We use the `datasets` module for handling datasets, `matplotlib` for plotting our results, `numpy` for numerical processing, `torch` for tensor computations, `torch.nn` for neural networks, `torch.optim` for neural network optimizers, `torchtext` for text processing, and `tqdm` for measuring progress.

In [None]:
pip install datasets



In [None]:
import collections

import datasets
import matplotlib.pyplot as plt
import numpy as np
import torch
import torch.nn as nn
import torch.optim as optim
import torchtext
import tqdm

We'll also make sure to set the random seeds for `torch` and `numpy`. This is to ensure this notebook is reproducable, i.e. we get the same results each time we run it.

In [None]:
seed = 1234

np.random.seed(seed)
torch.manual_seed(seed)
torch.cuda.manual_seed(seed)
torch.backends.cudnn.deterministic = True

## ***Loading the Datasets***

In [None]:
#The ImDB dataset comes with a Train/Test split

train_data, test_data = datasets.load_dataset("imdb", split=["train", "test"])

In [None]:
train_data, test_data

(Dataset({
     features: ['text', 'label'],
     num_rows: 25000
 }),
 Dataset({
     features: ['text', 'label'],
     num_rows: 25000
 }))

We can check the `features` attribute of a split to get more information about the features. We can see that _text_ is a `Value` of `dtype=string` -- in other words, it's a string -- and that _label_ is a `ClassLabel`. A `ClassLabel` means the feature is an integer representation of which class the example belongs to. `num_classes=2` means that our labels are one of two values, 0 or 1, and `names=['neg', 'pos']` gives us the human-readable versions of those values. Thus, a label of 0 means the example is a negative review and a label of 1 means the example is a positive review.

In [None]:
train_data.features

{'text': Value(dtype='string', id=None),
 'label': ClassLabel(names=['neg', 'pos'], id=None)}

In [None]:
#Example of the Dataset
train_data[0]

{'text': 'I rented I AM CURIOUS-YELLOW from my video store because of all the controversy that surrounded it when it was first released in 1967. I also heard that at first it was seized by U.S. customs if it ever tried to enter this country, therefore being a fan of films considered "controversial" I really had to see this for myself.<br /><br />The plot is centered around a young Swedish drama student named Lena who wants to learn everything she can about life. In particular she wants to focus her attentions to making some sort of documentary on what the average Swede thought about certain political issues such as the Vietnam War and race issues in the United States. In between asking politicians and ordinary denizens of Stockholm about their opinions on politics, she has sex with her drama teacher, classmates, and married men.<br /><br />What kills me about I AM CURIOUS-YELLOW is that 40 years ago, this was considered pornographic. Really, the sex and nudity scenes are few and far be

## ***Tokenization***

Machine learning models aren't designed to handle strings, they're design to handle numbers. So what we need to do is break down our string into individual tokens, and then convert these tokens to numbers.
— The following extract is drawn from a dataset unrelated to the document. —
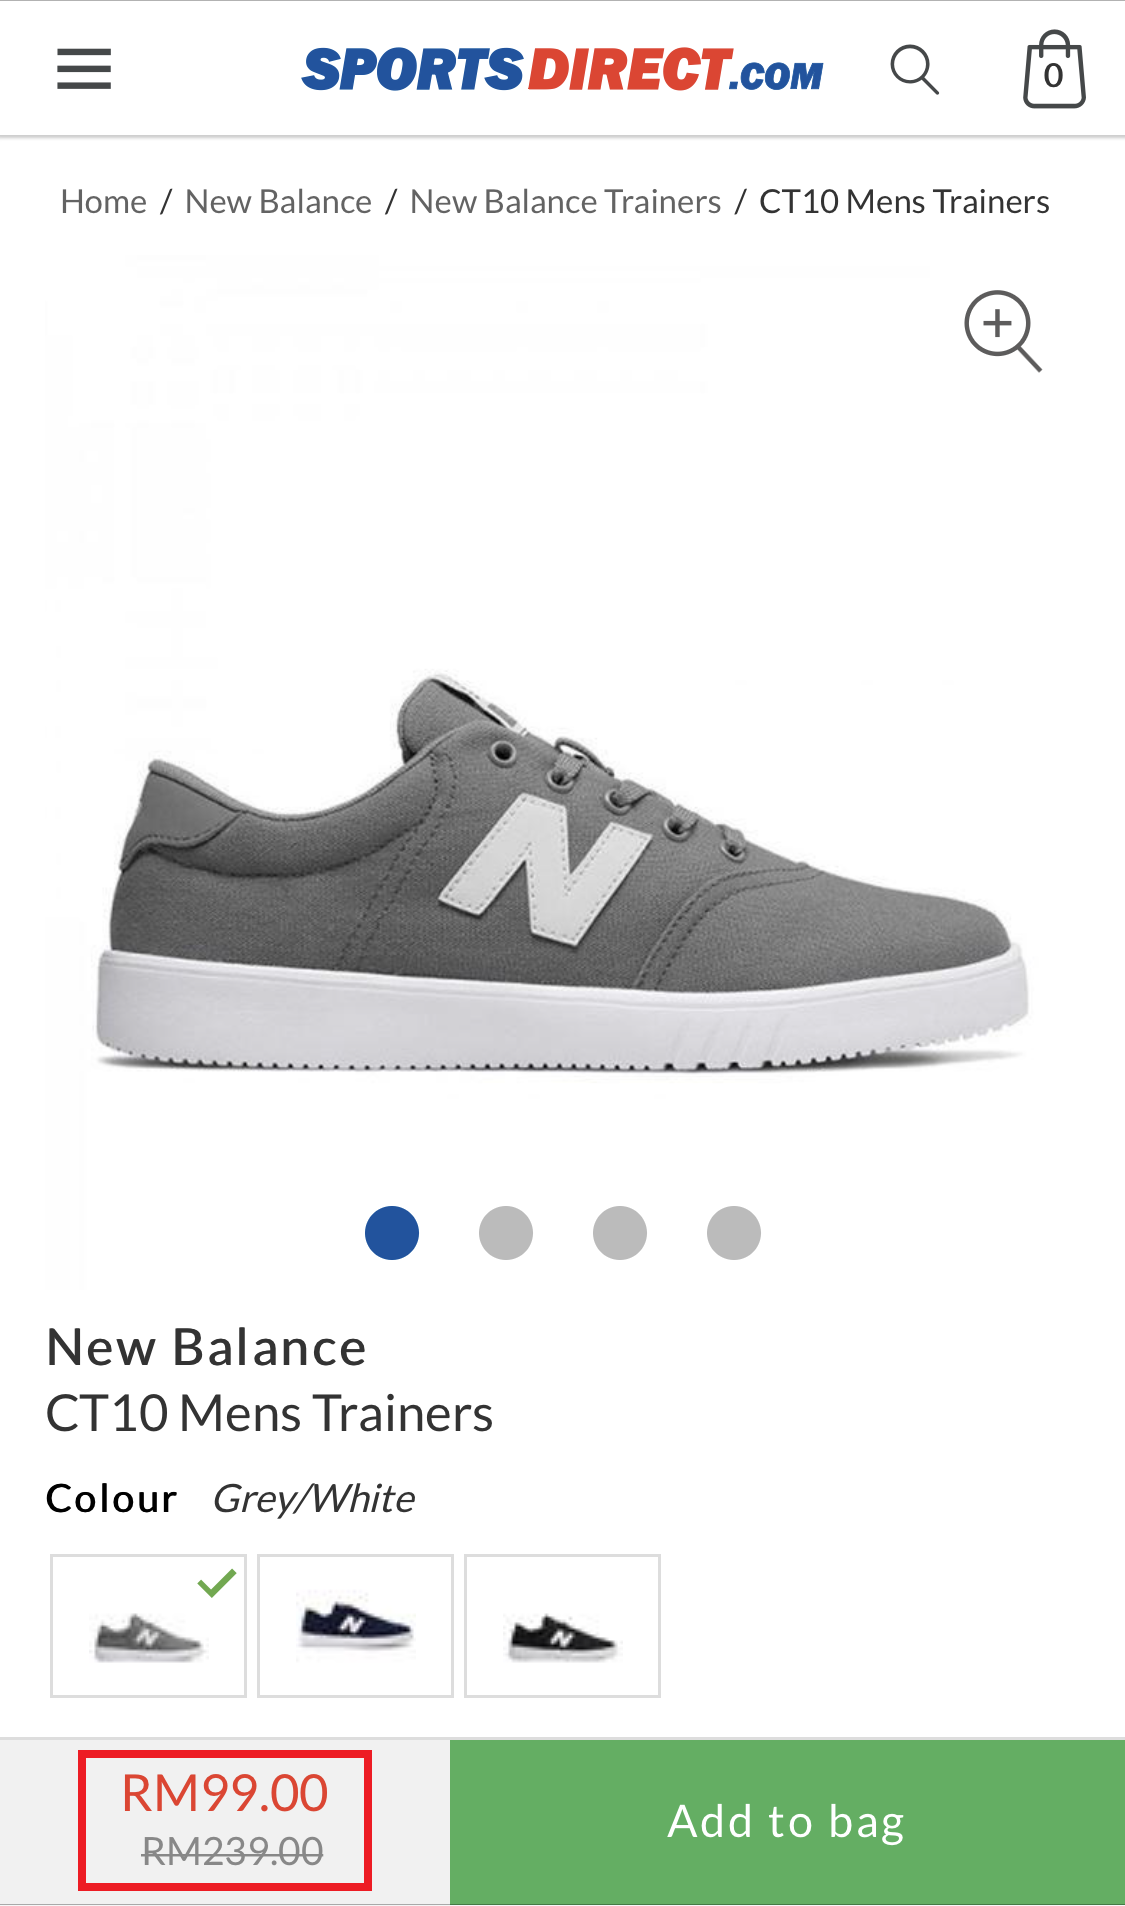
Task: Click CT10 Mens Trainers breadcrumb
Action: click(x=904, y=202)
Tokenization involves using a tokenizer to process the strings in our dataset. A tokenizer is a function that goes from a string to a list of strings. Using a relatively simple one provided by torchtext called the basic_english tokenizer.

In [None]:
from torchtext.data.utils import get_tokenizer
tokenizer = get_tokenizer("basic_english")

In [None]:
tokenizer("Hello world! How are you doing today? I'm doing fantastic!")

['hello',
 'world',
 '!',
 'how',
 'are',
 'you',
 'doing',
 'today',
 '?',
 'i',
 "'",
 'm',
 'doing',
 'fantastic',
 '!']

Now that the our tokenizer is defined, we want to actually tokenize our data.
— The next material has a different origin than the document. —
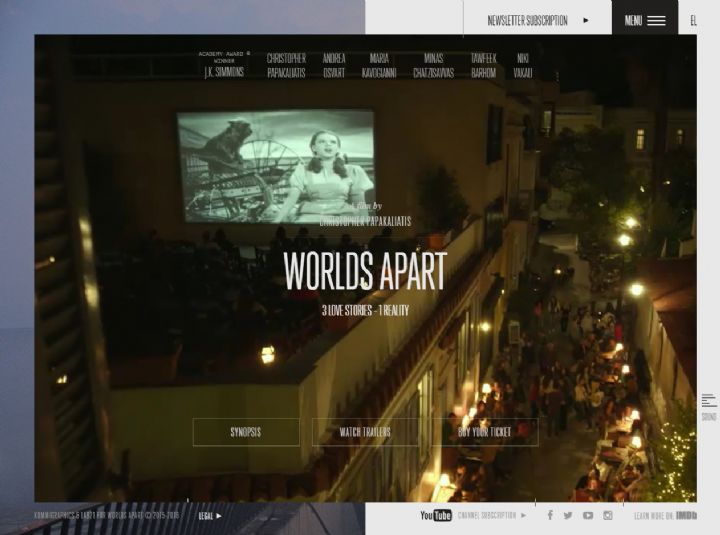720x535 pixels.
Task: Open the Facebook page icon
Action: point(549,516)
Each dataset provided by the `datasets` library is an instance of a `Dataset` class. We can see all the methods in a `Dataset`, but the main one we are interested in is [`map`]. By using `map` we can apply a function to every example in the dataset and either update the example or create a new feature.

We define the `tokenize_example` function below which takes in an `example`, a `tokenizer` and a `max_length` argument, tokenizes the text in the example, given by `example['text']`, trims the tokens to a maximum length and then returns a dictionary with the new feature name and feature value for that example. Note that the first argument to a function which we are going to `map` must always be the example dictionary, and it must always return a dictionary where the keys are the feature names and the values are the feature values to be added to this example.

We're trimming the tokens to a maximum length here as some examples are unnecessarily long and we can predict sentiment pretty well just using the first couple of hundred tokens -- though this might not be true for you if you're using a different dataset!

In [None]:
def tokenize_example(example, tokenizer, max_length):
    tokens = tokenizer(example["text"])[:max_length]
    return {"tokens": tokens}

In [None]:
max_length = 256

train_data = train_data.map(
    tokenize_example, fn_kwargs={"tokenizer": tokenizer, "max_length": max_length}
)

test_data = test_data.map(
    tokenize_example, fn_kwargs={"tokenizer": tokenizer, "max_length": max_length}
)

In [None]:
train_data, test_data

(Dataset({
     features: ['text', 'label', 'tokens'],
     num_rows: 25000
 }),
 Dataset({
     features: ['text', 'label', 'tokens'],
     num_rows: 25000
 }))

In [None]:
train_data.features

{'text': Value(dtype='string', id=None),
 'label': ClassLabel(names=['neg', 'pos'], id=None),
 'tokens': Sequence(feature=Value(dtype='string', id=None), length=-1, id=None)}

In [None]:
train_data['tokens'][0][:25]

['i',
 'rented',
 'i',
 'am',
 'curious-yellow',
 'from',
 'my',
 'video',
 'store',
 'because',
 'of',
 'all',
 'the',
 'controversy',
 'that',
 'surrounded',
 'it',
 'when',
 'it',
 'was',
 'first',
 'released',
 'in',
 '1967',
 '.']

## ***Creating Validation Data***

In [None]:
#Splitting the Training Data, to create a Validation Set using function train_test_split

test_size = 0.25
train_validation_data = train_data.train_test_split(test_size=test_size)
train_data = train_validation_data['train']
valid_data = train_validation_data['test']

In [None]:
len(train_data), len(valid_data), len(test_data)

(18750, 6250, 25000)

## ***Creating a Vocabulary***

Next, we have to build a _vocabulary_. This is look-up table where every unique token in your dataset has a corresponding _index_ (an integer).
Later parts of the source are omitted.